Skip to content

Retiring workers begets AssertionError in replicate #1930

@jakirkham

Description

@jakirkham

During one step in our analysis, we are reliably seeing an AssertionError in replicate from distributed. This is happening on the cluster using dask-drmaa. So the problem may very well be there (though that's not very clear from the traceback). Not sure exactly how we are ending up here. So some advice about what might be happening and/or what this assertion is for would be very helpful.

Traceback:
distributed.utils - ERROR - 
Traceback (most recent call last):
  File "/opt/conda3/lib/python3.6/site-packages/distributed/utils.py", line 622, in log_errors
    yield
  File "/opt/conda3/lib/python3.6/site-packages/distributed/scheduler.py", line 2764, in retire_workers
    n=1, delete=False)
  File "/opt/conda3/lib/python3.6/site-packages/tornado/gen.py", line 1099, in run
    value = future.result()
  File "/opt/conda3/lib/python3.6/site-packages/tornado/gen.py", line 1113, in run
    yielded = self.gen.send(value)
  File "/opt/conda3/lib/python3.6/site-packages/distributed/scheduler.py", line 2583, in replicate
    assert count > 0
AssertionError
distributed.utils - ERROR - 
Traceback (most recent call last):
  File "/opt/conda3/lib/python3.6/site-packages/distributed/utils.py", line 622, in log_errors
    yield
  File "/opt/conda3/lib/python3.6/site-packages/distributed/scheduler.py", line 2746, in retire_workers
    close_workers=close_workers)
  File "/opt/conda3/lib/python3.6/site-packages/tornado/gen.py", line 1099, in run
    value = future.result()
  File "/opt/conda3/lib/python3.6/site-packages/tornado/gen.py", line 1107, in run
    yielded = self.gen.throw(*exc_info)
  File "/opt/conda3/lib/python3.6/site-packages/distributed/scheduler.py", line 2764, in retire_workers
    n=1, delete=False)
  File "/opt/conda3/lib/python3.6/site-packages/tornado/gen.py", line 1099, in run
    value = future.result()
  File "/opt/conda3/lib/python3.6/site-packages/tornado/gen.py", line 1113, in run
    yielded = self.gen.send(value)

Dataset excerpt -
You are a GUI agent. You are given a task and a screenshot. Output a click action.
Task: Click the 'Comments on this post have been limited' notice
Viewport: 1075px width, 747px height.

Given task -
Continue the issue report on the AssertionError raised in replicate, picking up directly after its final line. The data shown above are not required for this exercise.

Exercise response -
  File "/opt/conda3/lib/python3.6/site-packages/distributed/scheduler.py", line 2583, in replicate
    assert count > 0
AssertionError
distributed.utils - ERROR - 
Traceback (most recent call last):
  File "/opt/conda3/lib/python3.6/site-packages/distributed/utils.py", line 622, in log_errors
    yield
  File "/opt/conda3/lib/python3.6/site-packages/dask_drmaa/adaptive.py", line 107, in _retire_workers
    close_workers=True)
  File "/opt/conda3/lib/python3.6/site-packages/tornado/gen.py", line 1099, in run
    value = future.result()
  File "/opt/conda3/lib/python3.6/site-packages/tornado/gen.py", line 1107, in run
    yielded = self.gen.throw(*exc_info)
  File "/opt/conda3/lib/python3.6/site-packages/distributed/scheduler.py", line 2746, in retire_workers
    close_workers=close_workers)
  File "/opt/conda3/lib/python3.6/site-packages/tornado/gen.py", line 1099, in run
    value = future.result()
  File "/opt/conda3/lib/python3.6/site-packages/tornado/gen.py", line 1107, in run
    yielded = self.gen.throw(*exc_info)
  File "/opt/conda3/lib/python3.6/site-packages/distributed/scheduler.py", line 2764, in retire_workers
    n=1, delete=False)
  File "/opt/conda3/lib/python3.6/site-packages/tornado/gen.py", line 1099, in run
    value = future.result()
  File "/opt/conda3/lib/python3.6/site-packages/tornado/gen.py", line 1113, in run
    yielded = self.gen.send(value)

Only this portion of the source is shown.